◆ REQUIREMENTS ◆
Reproduce the part of the data that opens with the line containing "Click the WC competition label for 02.09.21" and closes with the line containing "pos(212,383)", substituting "match" for "competition" and leaving everything else unchanged; omit the pictures.

◆ PROVIDED ENTRIES ◆
────────
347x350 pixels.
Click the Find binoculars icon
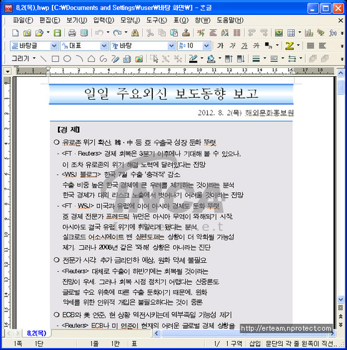[x=135, y=33]
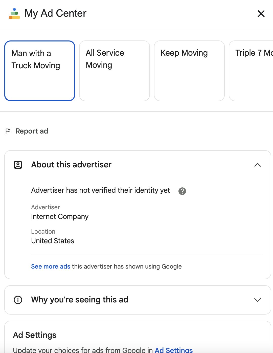Click the help question mark icon beside verification text
Viewport: 273px width, 353px height.
pyautogui.click(x=182, y=191)
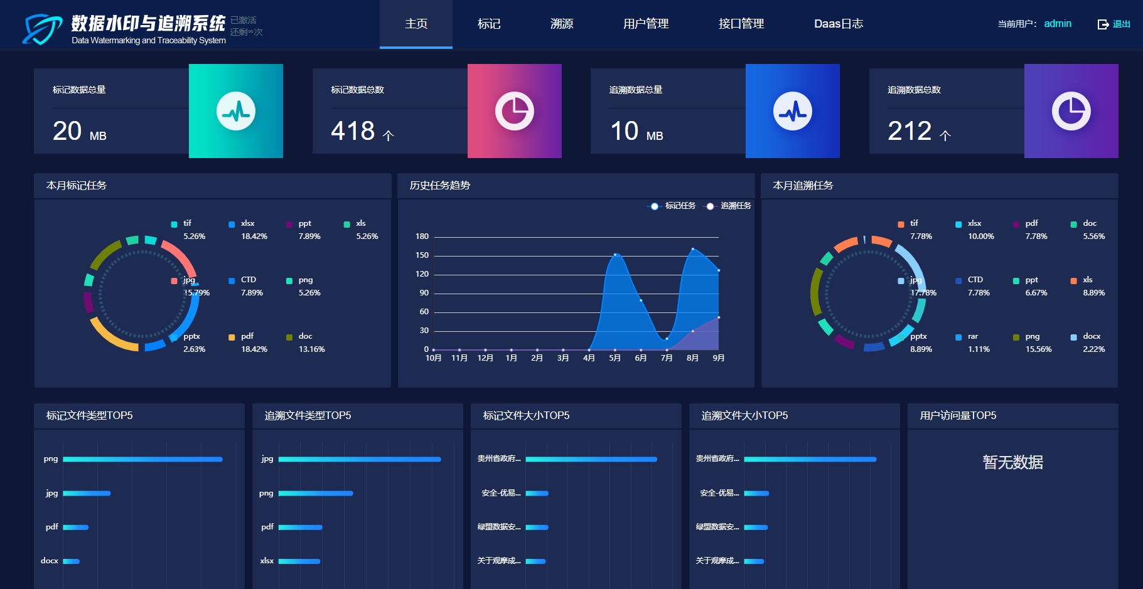This screenshot has width=1143, height=589.
Task: Click the pdf color swatch in 本月标记任务 legend
Action: [x=232, y=337]
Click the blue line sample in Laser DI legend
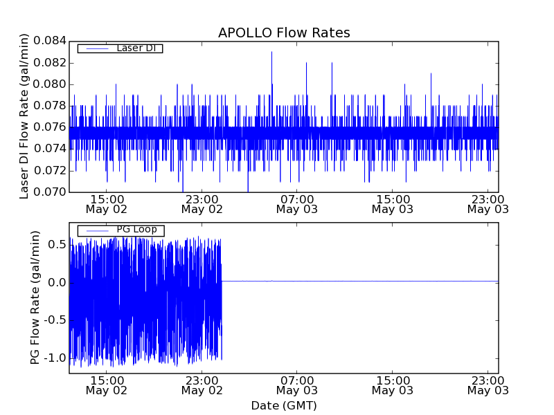This screenshot has width=554, height=415. coord(96,48)
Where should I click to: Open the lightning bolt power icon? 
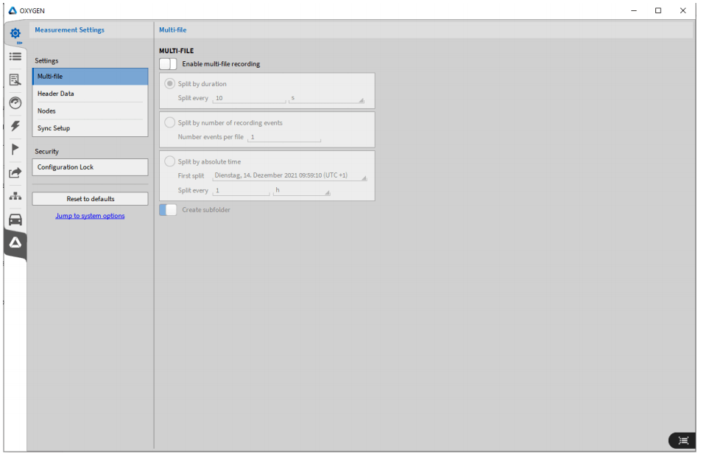point(15,126)
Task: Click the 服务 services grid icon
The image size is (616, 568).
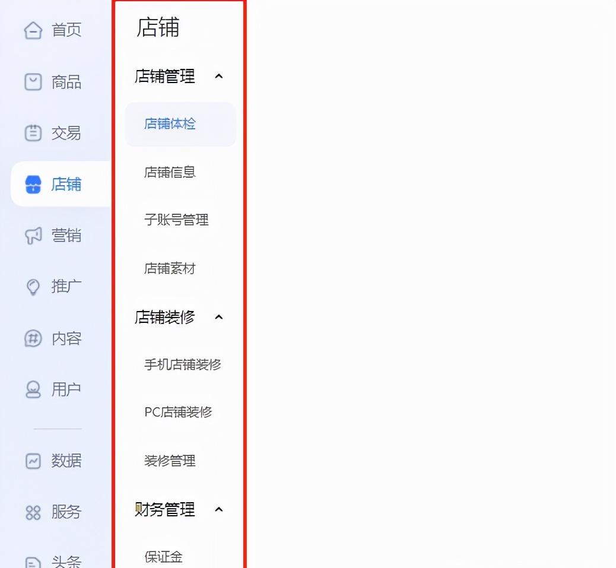Action: [34, 512]
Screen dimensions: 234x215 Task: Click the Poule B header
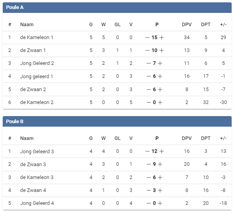(117, 121)
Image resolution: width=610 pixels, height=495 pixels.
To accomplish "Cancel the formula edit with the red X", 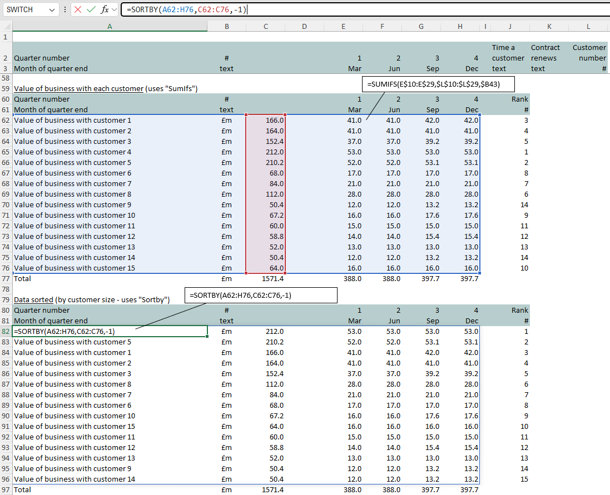I will point(78,9).
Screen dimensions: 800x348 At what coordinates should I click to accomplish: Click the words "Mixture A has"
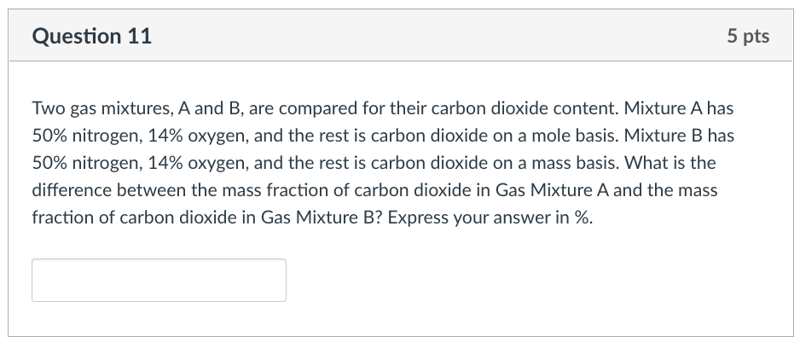coord(679,108)
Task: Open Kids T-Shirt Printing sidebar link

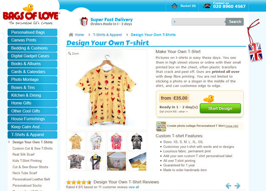Action: point(27,161)
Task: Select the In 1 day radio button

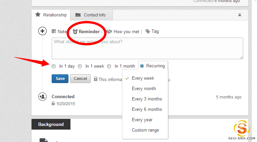Action: (x=54, y=66)
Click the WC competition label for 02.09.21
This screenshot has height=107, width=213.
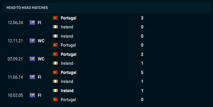click(41, 59)
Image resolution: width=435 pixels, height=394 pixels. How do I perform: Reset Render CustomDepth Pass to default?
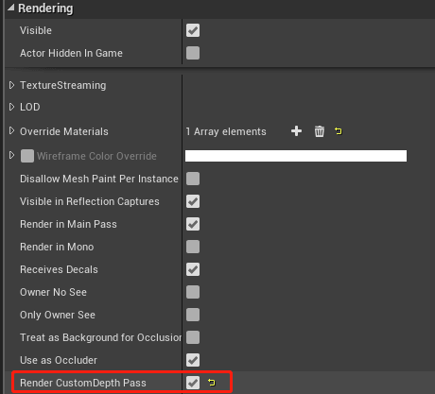pos(212,383)
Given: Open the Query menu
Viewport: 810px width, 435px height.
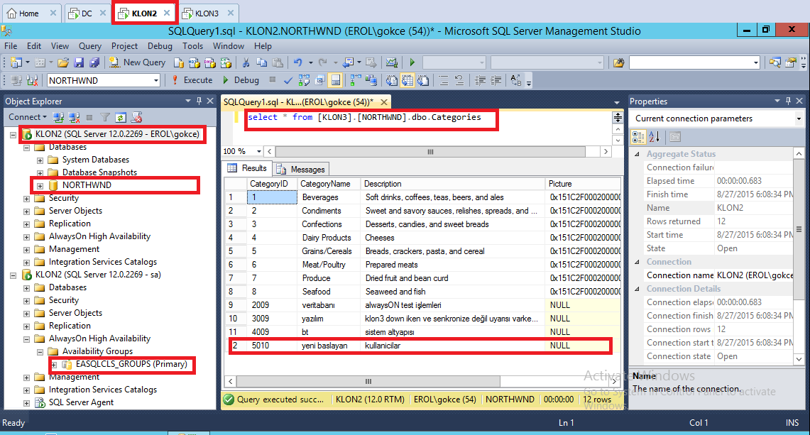Looking at the screenshot, I should (x=90, y=46).
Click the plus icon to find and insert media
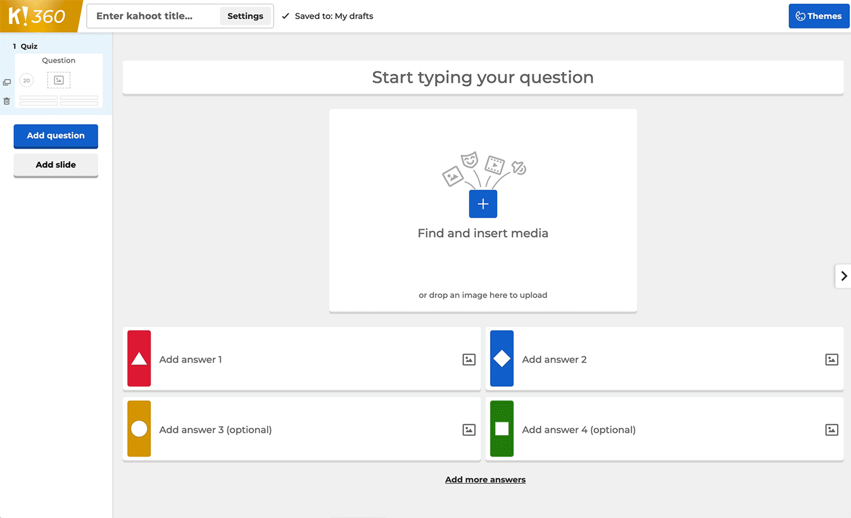The image size is (851, 518). point(482,204)
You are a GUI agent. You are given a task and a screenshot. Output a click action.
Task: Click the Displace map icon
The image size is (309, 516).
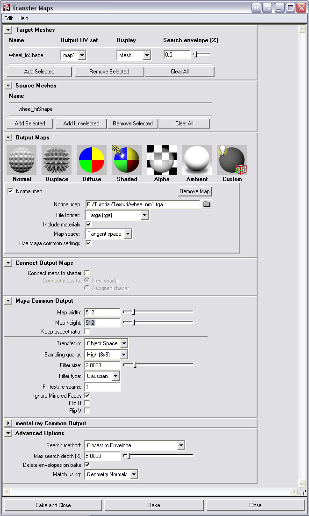[57, 160]
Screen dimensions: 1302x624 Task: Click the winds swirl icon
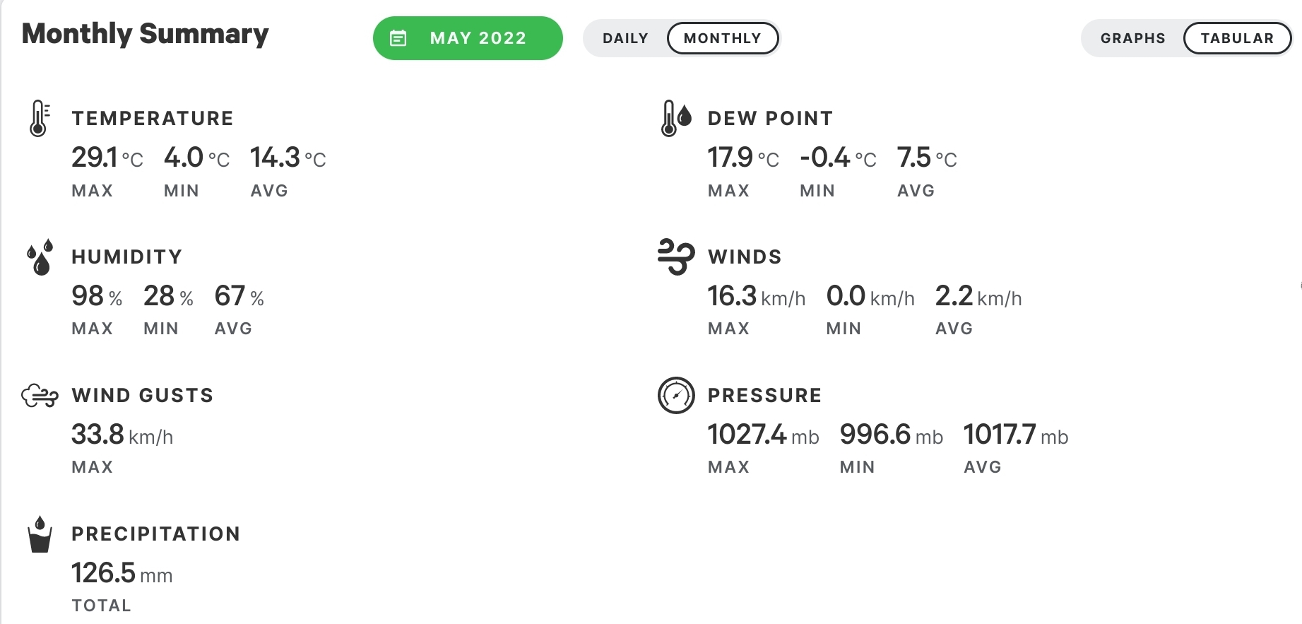(675, 256)
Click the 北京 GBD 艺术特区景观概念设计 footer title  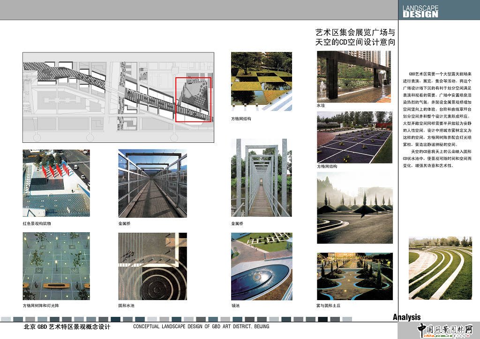point(67,327)
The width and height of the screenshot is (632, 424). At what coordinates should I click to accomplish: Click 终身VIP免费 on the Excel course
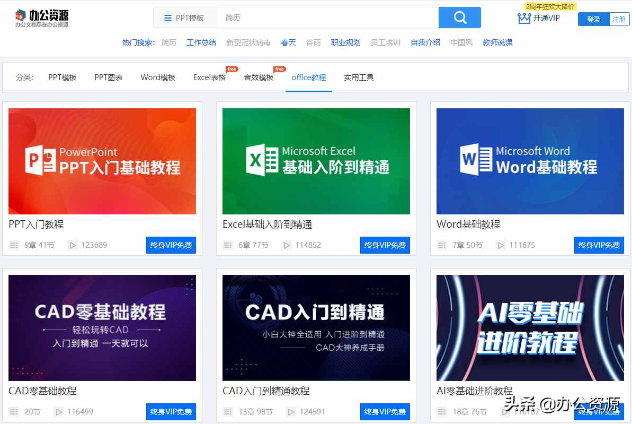385,245
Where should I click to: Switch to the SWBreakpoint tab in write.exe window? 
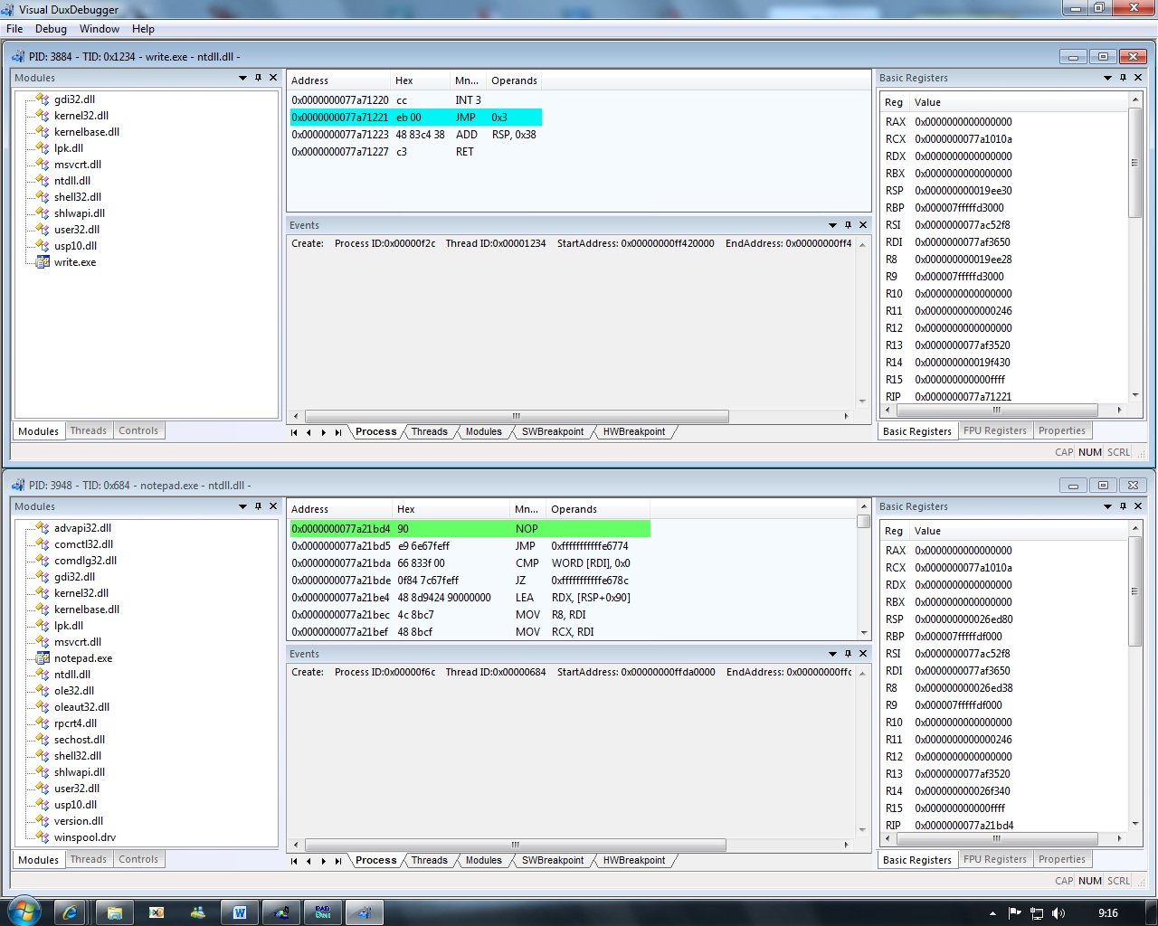click(x=552, y=431)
────────
◆ SOLVED PROBLEM ◆
Click the WC match label for 02.09.21
This screenshot has height=107, width=213.
click(41, 59)
Image resolution: width=435 pixels, height=394 pixels. How do I perform: Reset Render CustomDepth Pass to default?
pos(212,383)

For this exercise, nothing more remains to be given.